Sur ce graphique on voit les choix d'alliance au premier tour dans les 30 premières grandes villes de France. Liste FDG ou liste d'alliance avec le PS s'équilibrent à peu près.

Les considérations locales l'emportent sur la politique nationale, car si c'était le cas aucune liste d'alliance avec le PS ne serait possible. Quand je parle de considérations locales, il s'agit souvent d'un aveu de faiblesse, lié dans les grandes villes à de sévères déconvenues lors du dernier scrutin législatif. Les caciques locaux PCF ont connu des déroutes inattendues et parfois incompréhensibles. Il y a donc une crainte de ne pas se voir reconduits dans de nombreux cas. Ou affaiblis par une lutte au couteau contre le PS. Quand le PCF va sur une liste FDG, le local détermine souvent le choix alors que le national n'est qu'un prétexte supplémentaire, n'en déplaise à Mélenchon. 

Dans certains cas, les élus locaux comme à Lyon veulent faire alliance avec le PS contre l'avis de leur base militante car ayant bien travaillé dans une équipe, ces élus ne voient pas pourquoi ils devraient partir tout seuls (et sans doute perdre quelques places en raison du mode de scrutin propre aux municipales qui lamine les minoritaires).

Le choix de partir divisés est fréquent dans le cas de villes dirigées par la droite (rien à perdre) ou quand la section locale (PC ou PS) se détermine sur des considérations de politique nationale.

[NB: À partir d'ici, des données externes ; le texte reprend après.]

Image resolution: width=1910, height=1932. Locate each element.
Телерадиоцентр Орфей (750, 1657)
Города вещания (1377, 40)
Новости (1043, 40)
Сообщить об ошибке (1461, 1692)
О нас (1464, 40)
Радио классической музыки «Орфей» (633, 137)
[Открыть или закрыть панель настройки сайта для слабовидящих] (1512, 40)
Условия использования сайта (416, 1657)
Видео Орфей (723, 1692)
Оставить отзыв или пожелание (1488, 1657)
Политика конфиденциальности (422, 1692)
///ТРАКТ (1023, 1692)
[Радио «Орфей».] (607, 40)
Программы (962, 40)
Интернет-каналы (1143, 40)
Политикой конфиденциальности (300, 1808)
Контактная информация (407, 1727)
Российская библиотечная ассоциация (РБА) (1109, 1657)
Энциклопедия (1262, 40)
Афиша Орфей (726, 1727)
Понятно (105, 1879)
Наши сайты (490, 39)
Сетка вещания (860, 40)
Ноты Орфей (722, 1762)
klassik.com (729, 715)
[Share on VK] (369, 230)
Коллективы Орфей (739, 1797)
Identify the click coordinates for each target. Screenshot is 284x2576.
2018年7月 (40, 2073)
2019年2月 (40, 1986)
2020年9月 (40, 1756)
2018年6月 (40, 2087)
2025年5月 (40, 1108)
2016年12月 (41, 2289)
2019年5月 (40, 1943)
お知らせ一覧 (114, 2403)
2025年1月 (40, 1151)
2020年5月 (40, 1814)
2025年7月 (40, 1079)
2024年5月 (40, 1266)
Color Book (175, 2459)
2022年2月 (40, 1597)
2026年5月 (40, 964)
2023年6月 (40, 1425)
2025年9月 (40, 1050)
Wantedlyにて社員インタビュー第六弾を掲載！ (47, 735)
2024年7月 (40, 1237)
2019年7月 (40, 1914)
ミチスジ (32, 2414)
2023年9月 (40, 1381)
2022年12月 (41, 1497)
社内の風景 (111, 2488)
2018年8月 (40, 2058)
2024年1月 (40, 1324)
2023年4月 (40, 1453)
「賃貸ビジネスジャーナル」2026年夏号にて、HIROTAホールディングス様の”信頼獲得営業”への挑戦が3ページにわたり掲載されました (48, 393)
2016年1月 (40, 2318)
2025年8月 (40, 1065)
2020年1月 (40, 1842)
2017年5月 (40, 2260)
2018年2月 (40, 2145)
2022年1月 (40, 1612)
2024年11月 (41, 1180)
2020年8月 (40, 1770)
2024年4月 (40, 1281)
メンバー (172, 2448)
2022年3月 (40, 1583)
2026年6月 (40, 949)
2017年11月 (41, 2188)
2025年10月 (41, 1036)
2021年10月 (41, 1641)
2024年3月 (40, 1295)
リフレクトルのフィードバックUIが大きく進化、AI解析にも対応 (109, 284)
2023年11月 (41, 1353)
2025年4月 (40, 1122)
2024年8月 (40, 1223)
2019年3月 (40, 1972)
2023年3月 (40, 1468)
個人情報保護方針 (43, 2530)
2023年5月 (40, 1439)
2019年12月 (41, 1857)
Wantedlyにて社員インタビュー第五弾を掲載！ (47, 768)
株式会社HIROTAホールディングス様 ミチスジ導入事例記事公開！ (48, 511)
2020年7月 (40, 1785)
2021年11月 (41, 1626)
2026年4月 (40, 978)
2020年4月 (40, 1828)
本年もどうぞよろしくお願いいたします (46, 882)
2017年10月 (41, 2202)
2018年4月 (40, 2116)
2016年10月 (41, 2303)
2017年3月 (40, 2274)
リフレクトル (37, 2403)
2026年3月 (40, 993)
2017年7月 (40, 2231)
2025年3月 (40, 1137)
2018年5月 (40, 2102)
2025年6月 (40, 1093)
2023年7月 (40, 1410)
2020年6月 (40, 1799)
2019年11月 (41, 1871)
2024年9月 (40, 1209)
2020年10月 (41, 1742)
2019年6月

Le PS choisit désormais de partir seul quand il est susceptible de l'emporter au regard des élections précédentes (comme à Conflans). Ou quand le PCF ne respecte pas les équilibres (mais c'est devenu rare). A Saint Denis par exemple le jeune PS Hannotin pense virer le vieux PC Braouezec. A Montreuil l'ancien maire communiste Brard veut prendre sa revanche sur la verte Voynet qui ne se représente pas, mais il y aura le PS Hammadi. Idem à Aubervilliers et un peu partout en Seine Saint Denis où le PS de Bartolone veut occuper la première place.

Bref presque autant de situations particulières que de villes. Bien malin qui peut en déduire une théorie générale sauf à y voir le mécanisme classique de quête du pouvoir. Pour le PCF c'est d'ailleurs plus la conservation que la conquête.

Si on cherche un trait commun, il est très humain : l'ambition ou le goût du pouvoir d'une personnalité locale. Beaucoup veulent être calife à la place du calife ou récupérer ce qu'ils pensent être leur dû. Aucun leader qui se bat pour être élu n'aime perdre ou rester dans l'ombre. Oh bien sûr seront avancées les nobles raisons de servir les concitoyens et le territoire, mais il ne faut pas être hypocrite, les satisfactions l'emportent sur les servitudes. 

Pour revenir à mon propos initial, je suis convaincu que le PCF perd ses villes parce qu'il ne sait pas renouveler suffisamment ses équipes, trouver de nouveaux leaders et qu'il verrouille trop. Ce n'est pas une affaire de compétence, mais simplement la mainmise de l'appareil est trop forte. Au PS aussi elle est forte mais je connais beaucoup de villes où le maire est divers gauche avec une équipe de socialistes ou de gens de gauche. Quand le maire est communiste, le PC veut que la ville reste aux mains d'un communiste. Autant dire qu'ils ne lâchent rien même s'ils n'ont plus de leader. Jusqu'à tout perdre. Car ensuite ils ne récupèrent jamais la ville. Plus tard d'ailleurs c'est un PS qui l'emporte sur la droite ou un divers gauche.

Ainsi a t-on pu le vérifier pour ce que je connais localement, à Trappes, aux Mureaux, à Plaisir, à Saint Cyr, à Argenteuil, à Sartrouville, aux Clayes sous Bois. Des défaites définitives du PCF. L'histoire municipale est implacable. Le règne du communisme municipal est fini. Rien n'arrêtera le déclin. Je prends le pari pour Achères : d'ici quelques mandats, un maire socialiste ou divers gauche remplacera un communiste ou un maire de droite.